# [EXTRACTED ENTRIES]
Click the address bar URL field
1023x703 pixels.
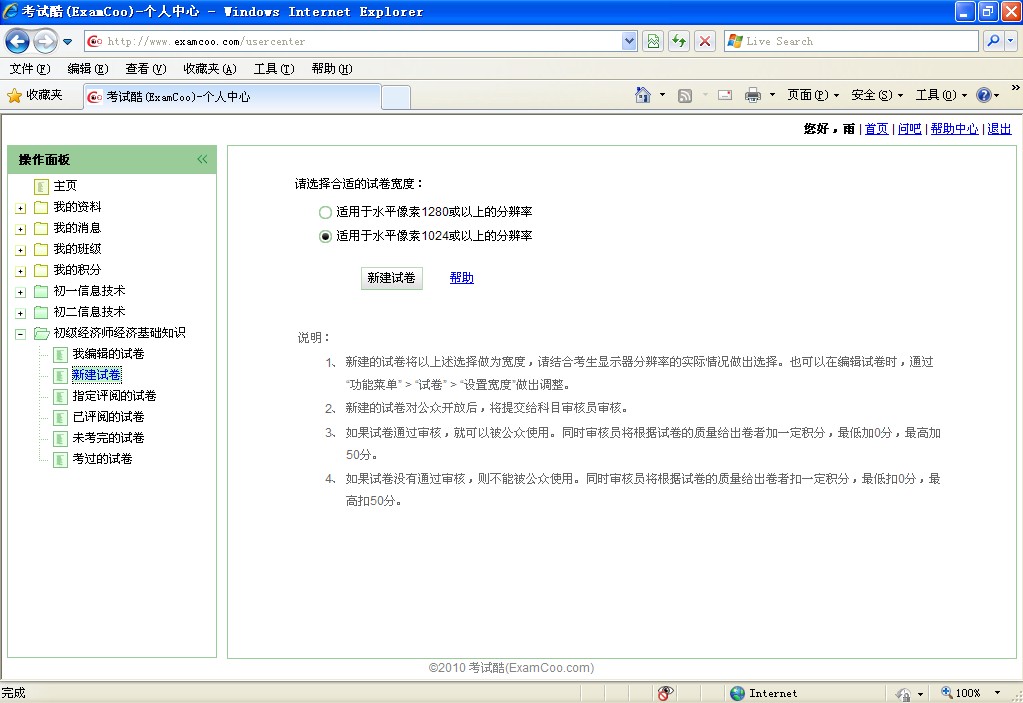pyautogui.click(x=360, y=41)
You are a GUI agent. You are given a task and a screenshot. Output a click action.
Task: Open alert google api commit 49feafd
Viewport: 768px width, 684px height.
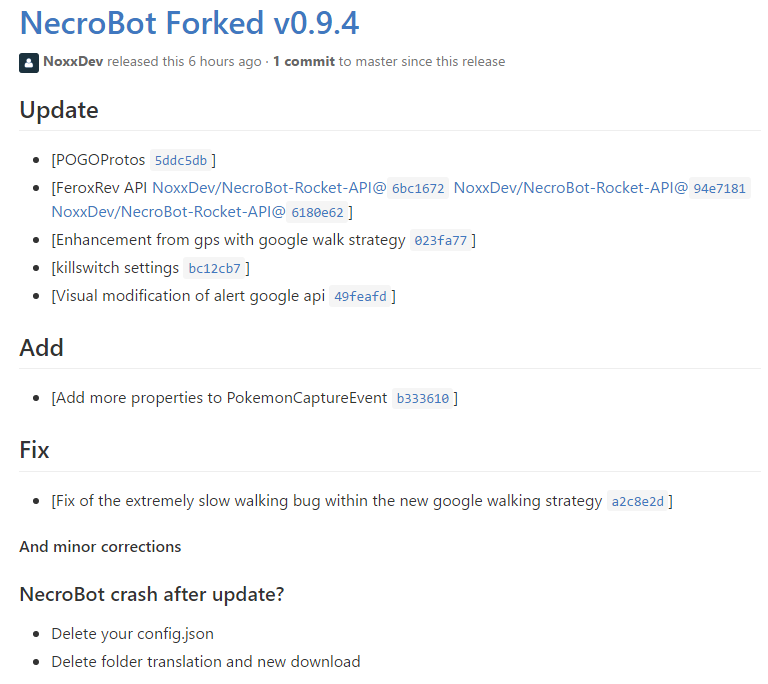(360, 296)
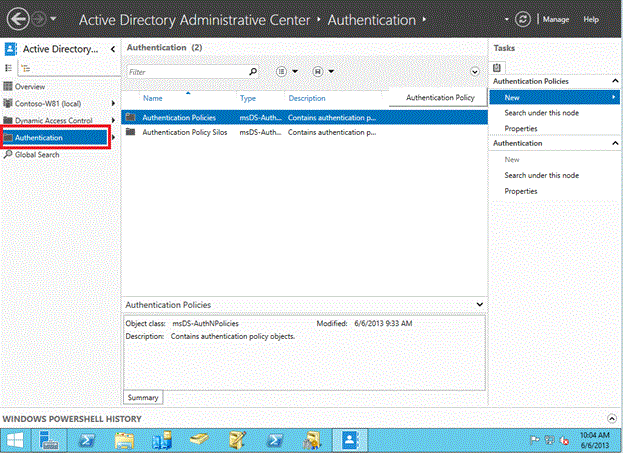623x453 pixels.
Task: Switch navigation pane to tree view
Action: point(26,68)
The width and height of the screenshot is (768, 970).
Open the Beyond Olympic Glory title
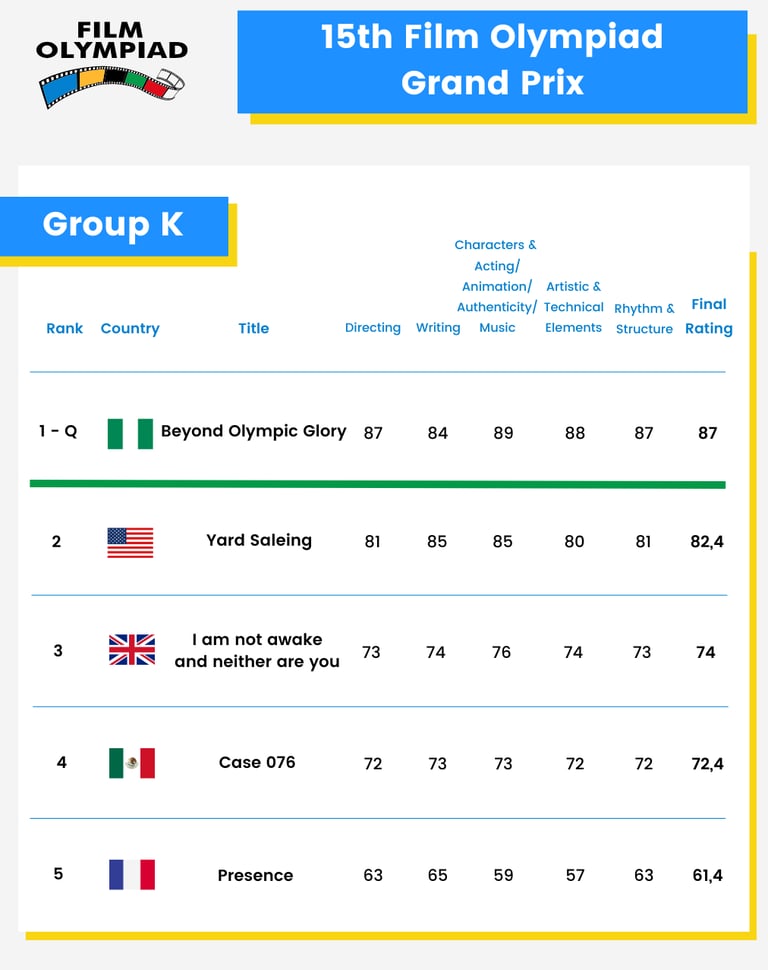click(x=253, y=431)
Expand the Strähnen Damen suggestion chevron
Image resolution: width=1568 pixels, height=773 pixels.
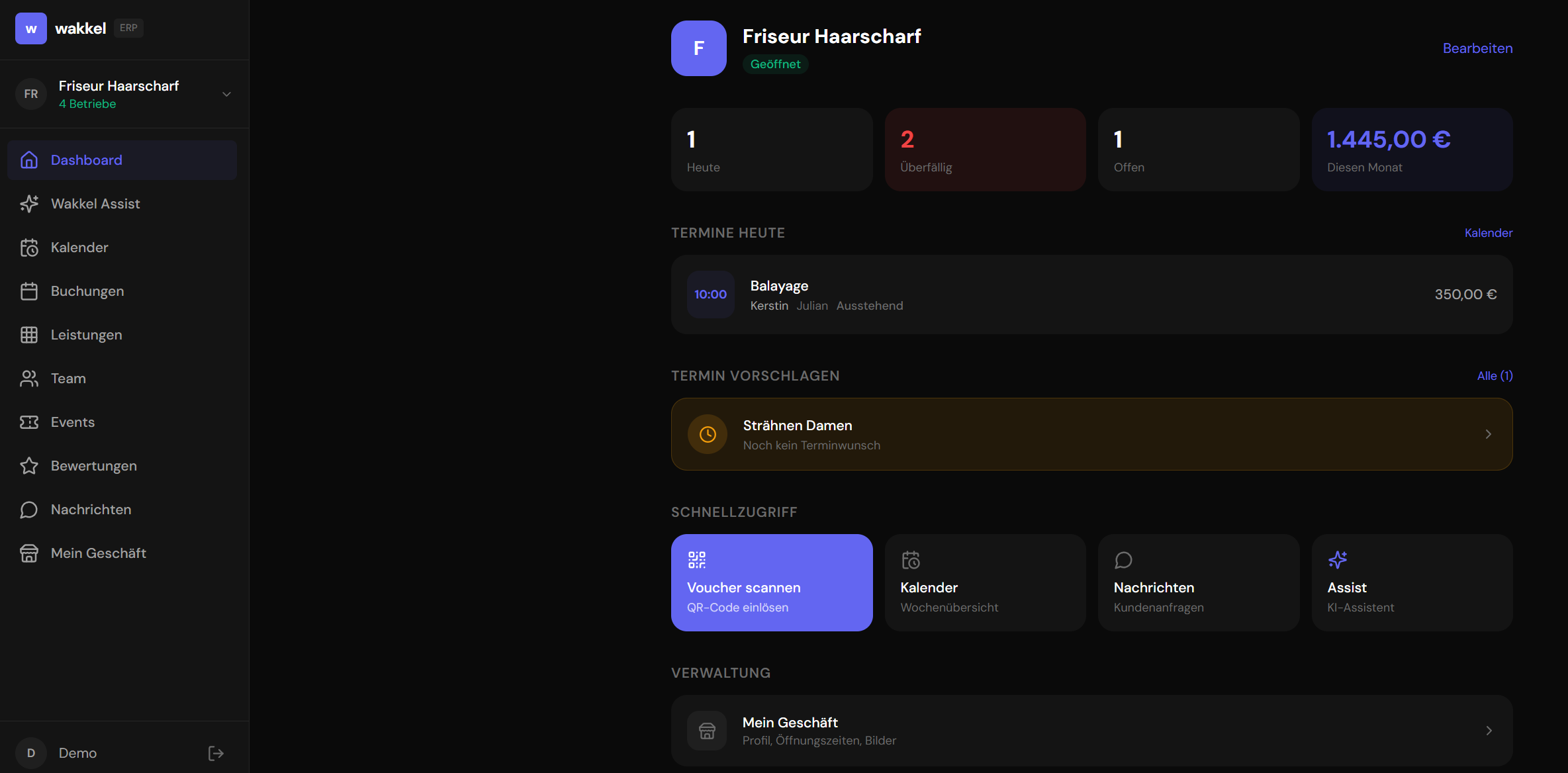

# [DIRECTIONS FOR THIS TASK]
Which lines in the records above contain the string "screenshot"? Copy each one.

# [TASK OUTPUT]
You are a GUI agent. You are given a task and a screenshot. Output a click action.
The width and height of the screenshot is (768, 970).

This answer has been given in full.